From the first entry to the last, repeat them all exactly.

§

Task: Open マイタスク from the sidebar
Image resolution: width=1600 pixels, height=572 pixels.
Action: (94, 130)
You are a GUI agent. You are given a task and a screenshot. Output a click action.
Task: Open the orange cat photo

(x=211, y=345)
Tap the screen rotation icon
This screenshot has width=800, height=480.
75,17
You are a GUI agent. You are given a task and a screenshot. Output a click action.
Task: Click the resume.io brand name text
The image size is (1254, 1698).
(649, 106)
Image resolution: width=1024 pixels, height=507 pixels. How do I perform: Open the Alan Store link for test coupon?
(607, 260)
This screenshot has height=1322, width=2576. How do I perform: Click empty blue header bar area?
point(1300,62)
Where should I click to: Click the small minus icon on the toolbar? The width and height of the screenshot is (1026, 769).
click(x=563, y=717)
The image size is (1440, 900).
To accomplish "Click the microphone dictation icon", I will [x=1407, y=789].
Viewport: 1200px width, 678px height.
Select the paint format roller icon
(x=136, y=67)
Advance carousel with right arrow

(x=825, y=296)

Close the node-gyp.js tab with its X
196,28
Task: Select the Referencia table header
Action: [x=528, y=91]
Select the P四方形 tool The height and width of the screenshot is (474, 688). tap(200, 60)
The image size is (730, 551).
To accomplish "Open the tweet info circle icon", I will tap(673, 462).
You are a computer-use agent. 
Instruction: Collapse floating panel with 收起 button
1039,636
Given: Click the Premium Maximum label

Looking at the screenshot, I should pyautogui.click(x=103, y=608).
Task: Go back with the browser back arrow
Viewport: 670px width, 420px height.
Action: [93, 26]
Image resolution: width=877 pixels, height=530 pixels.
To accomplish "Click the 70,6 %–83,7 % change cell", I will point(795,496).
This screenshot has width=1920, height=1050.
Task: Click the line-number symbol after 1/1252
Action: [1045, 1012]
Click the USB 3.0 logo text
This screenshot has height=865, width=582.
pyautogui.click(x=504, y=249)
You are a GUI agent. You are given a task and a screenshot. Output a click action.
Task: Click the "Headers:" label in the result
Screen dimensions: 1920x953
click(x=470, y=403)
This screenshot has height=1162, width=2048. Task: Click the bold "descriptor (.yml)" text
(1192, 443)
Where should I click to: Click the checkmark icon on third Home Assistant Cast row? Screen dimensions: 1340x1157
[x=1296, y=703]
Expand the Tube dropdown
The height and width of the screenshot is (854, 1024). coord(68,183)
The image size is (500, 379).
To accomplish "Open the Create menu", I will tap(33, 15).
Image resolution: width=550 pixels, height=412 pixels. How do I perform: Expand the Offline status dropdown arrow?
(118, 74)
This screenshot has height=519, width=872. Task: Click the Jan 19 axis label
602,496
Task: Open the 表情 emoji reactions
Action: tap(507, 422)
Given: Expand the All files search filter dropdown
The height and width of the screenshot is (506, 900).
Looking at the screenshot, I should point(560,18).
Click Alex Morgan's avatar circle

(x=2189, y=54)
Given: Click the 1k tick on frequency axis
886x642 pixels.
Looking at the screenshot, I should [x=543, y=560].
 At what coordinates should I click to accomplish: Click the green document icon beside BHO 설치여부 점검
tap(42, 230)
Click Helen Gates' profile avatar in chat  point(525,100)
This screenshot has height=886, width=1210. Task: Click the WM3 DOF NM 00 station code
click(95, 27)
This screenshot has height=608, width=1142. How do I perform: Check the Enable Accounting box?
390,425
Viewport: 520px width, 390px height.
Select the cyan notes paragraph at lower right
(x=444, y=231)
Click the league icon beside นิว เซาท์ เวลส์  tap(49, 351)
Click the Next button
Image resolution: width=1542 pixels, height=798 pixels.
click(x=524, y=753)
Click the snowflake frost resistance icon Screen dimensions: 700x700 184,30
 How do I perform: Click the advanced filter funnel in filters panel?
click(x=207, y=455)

§

### ANSWER TO THIS TASK
Task: Open マイタスク from the sidebar
Image resolution: width=1600 pixels, height=572 pixels.
Action: (94, 130)
You are a GUI agent. You are given a task and a screenshot. Output a click action.
Task: Open the orange cat photo

(x=211, y=345)
Tap the screen rotation icon
This screenshot has width=800, height=480.
75,17
You are a GUI agent. You are given a task and a screenshot. Output a click action.
Task: Click the resume.io brand name text
The image size is (1254, 1698).
(649, 106)
Image resolution: width=1024 pixels, height=507 pixels. How do I perform: Open the Alan Store link for test coupon?
(607, 260)
This screenshot has height=1322, width=2576. How do I perform: Click empty blue header bar area?
point(1300,62)
Where should I click to: Click the small minus icon on the toolbar? The width and height of the screenshot is (1026, 769).
click(x=563, y=717)
The image size is (1440, 900).
To accomplish "Click the microphone dictation icon", I will [x=1407, y=789].
Viewport: 1200px width, 678px height.
Select the paint format roller icon
(x=136, y=67)
Advance carousel with right arrow

(x=825, y=296)

Close the node-gyp.js tab with its X
196,28
Task: Select the Referencia table header
Action: [x=528, y=91]
Select the P四方形 tool The height and width of the screenshot is (474, 688). tap(200, 60)
The image size is (730, 551).
To accomplish "Open the tweet info circle icon", I will tap(673, 462).
You are a computer-use agent. 
Instruction: Collapse floating panel with 收起 button
1039,636
Given: Click the Premium Maximum label

Looking at the screenshot, I should pyautogui.click(x=103, y=608).
Task: Go back with the browser back arrow
Viewport: 670px width, 420px height.
Action: [93, 26]
Image resolution: width=877 pixels, height=530 pixels.
To accomplish "Click the 70,6 %–83,7 % change cell", I will point(795,496).
This screenshot has width=1920, height=1050.
Task: Click the line-number symbol after 1/1252
Action: [1045, 1012]
Click the USB 3.0 logo text
This screenshot has height=865, width=582.
pyautogui.click(x=504, y=249)
You are a GUI agent. You are given a task and a screenshot. Output a click action.
Task: Click the "Headers:" label in the result
Screen dimensions: 1920x953
click(x=470, y=403)
This screenshot has height=1162, width=2048. Task: Click the bold "descriptor (.yml)" text
(1192, 443)
Where should I click to: Click the checkmark icon on third Home Assistant Cast row? Screen dimensions: 1340x1157
[x=1296, y=703]
Expand the Tube dropdown
The height and width of the screenshot is (854, 1024). coord(68,183)
The image size is (500, 379).
To accomplish "Open the Create menu", I will tap(33, 15).
Image resolution: width=550 pixels, height=412 pixels. How do I perform: Expand the Offline status dropdown arrow?
(118, 74)
This screenshot has height=519, width=872. Task: Click the Jan 19 axis label
602,496
Task: Open the 表情 emoji reactions
Action: tap(507, 422)
Given: Expand the All files search filter dropdown
The height and width of the screenshot is (506, 900).
Looking at the screenshot, I should point(560,18).
Click Alex Morgan's avatar circle

(x=2189, y=54)
Given: Click the 1k tick on frequency axis
886x642 pixels.
Looking at the screenshot, I should [x=543, y=560].
 At what coordinates should I click to accomplish: Click the green document icon beside BHO 설치여부 점검
tap(42, 230)
Click Helen Gates' profile avatar in chat  point(525,100)
This screenshot has height=886, width=1210. Task: Click the WM3 DOF NM 00 station code
click(95, 27)
This screenshot has height=608, width=1142. How do I perform: Check the Enable Accounting box?
390,425
Viewport: 520px width, 390px height.
Select the cyan notes paragraph at lower right
(x=444, y=231)
Click the league icon beside นิว เซาท์ เวลส์  tap(49, 351)
Click the Next button
Image resolution: width=1542 pixels, height=798 pixels.
click(x=524, y=753)
Click the snowflake frost resistance icon Screen dimensions: 700x700 184,30
 How do I perform: Click the advanced filter funnel in filters panel?
click(x=207, y=455)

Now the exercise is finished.